Extracted data Block Start
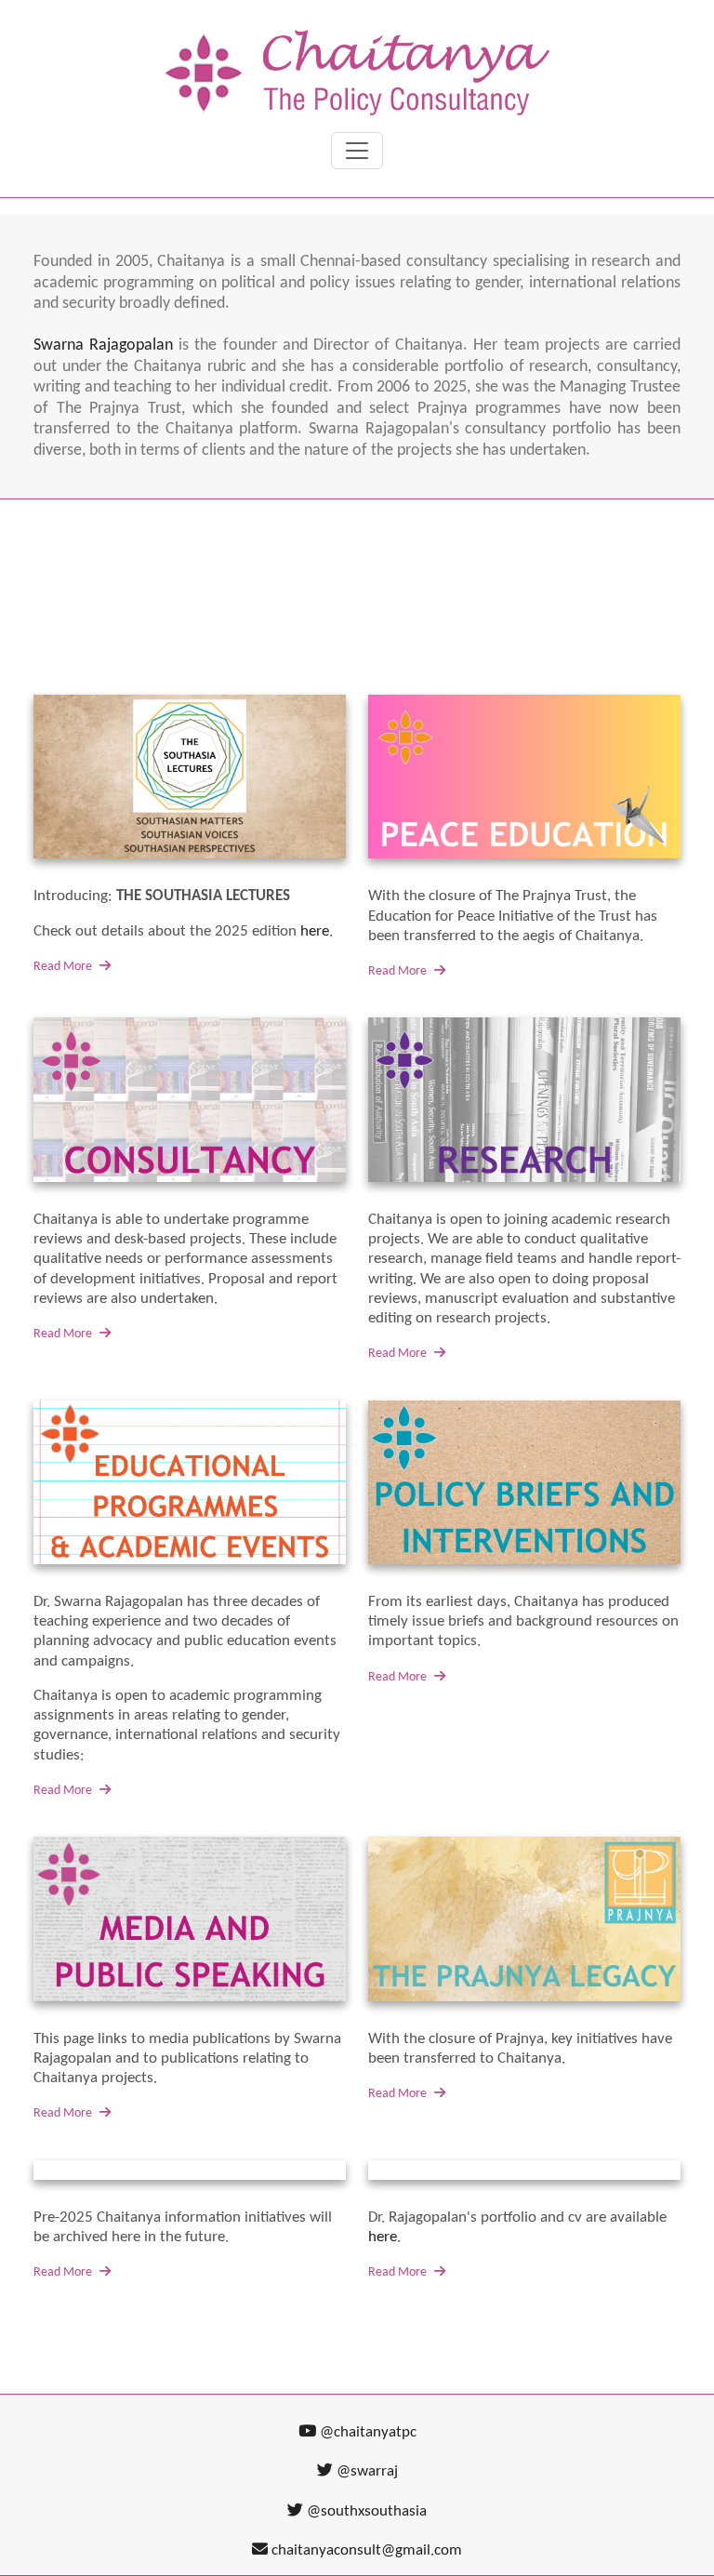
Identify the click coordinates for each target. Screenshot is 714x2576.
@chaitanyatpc (366, 2432)
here (314, 931)
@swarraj (365, 2471)
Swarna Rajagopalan (103, 345)
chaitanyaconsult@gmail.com (366, 2550)
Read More (64, 967)
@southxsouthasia (365, 2511)
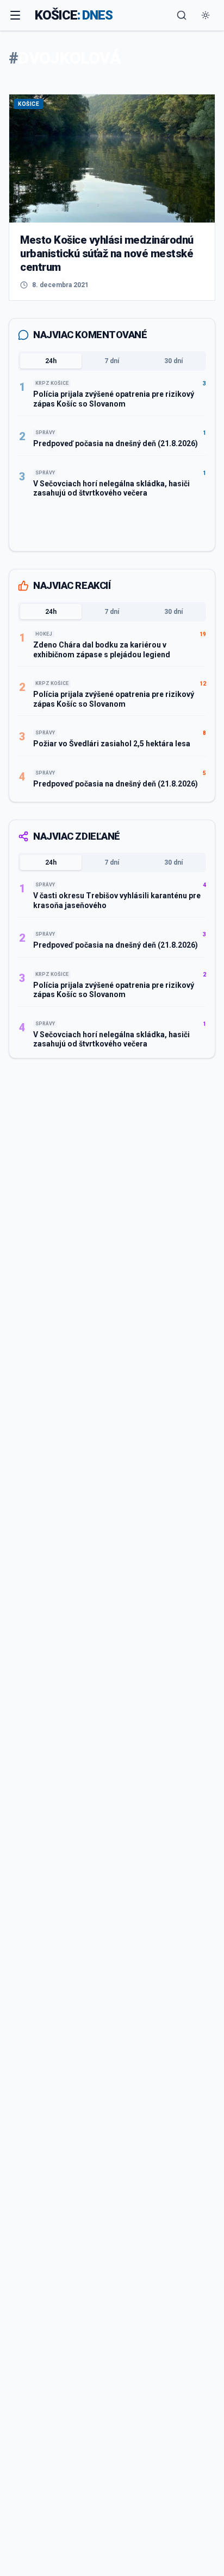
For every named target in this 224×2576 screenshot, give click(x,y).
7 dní (111, 361)
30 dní (173, 361)
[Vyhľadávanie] (181, 15)
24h (51, 361)
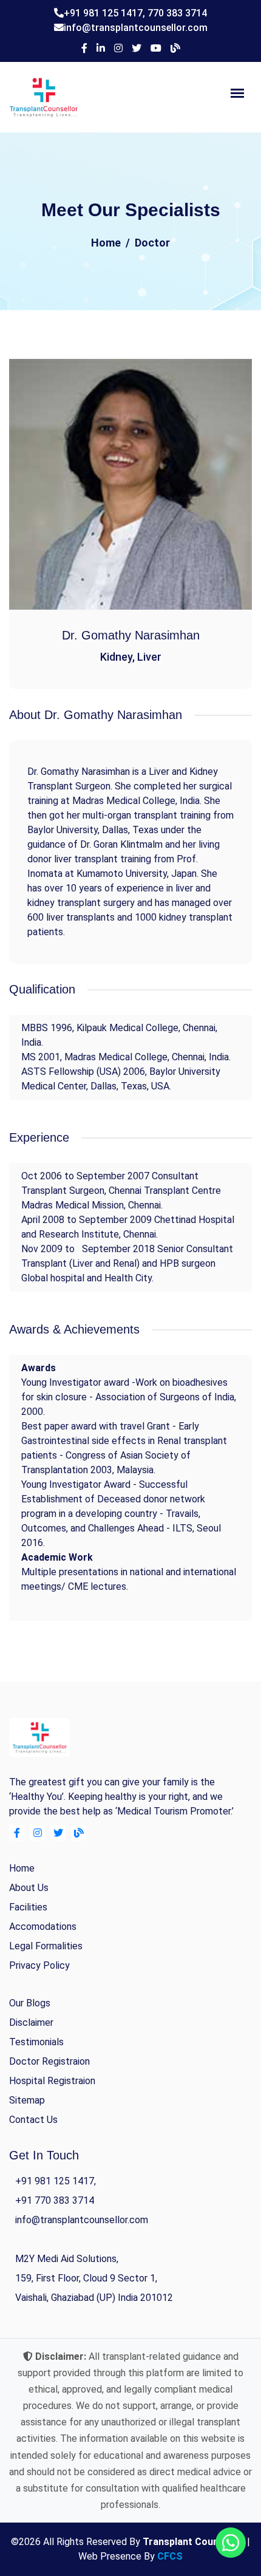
Extracted data Block End
#### [What you have to do]
Of all the lines above, count the ones that include the string "click" and give the number alone.

#### [Written response]
2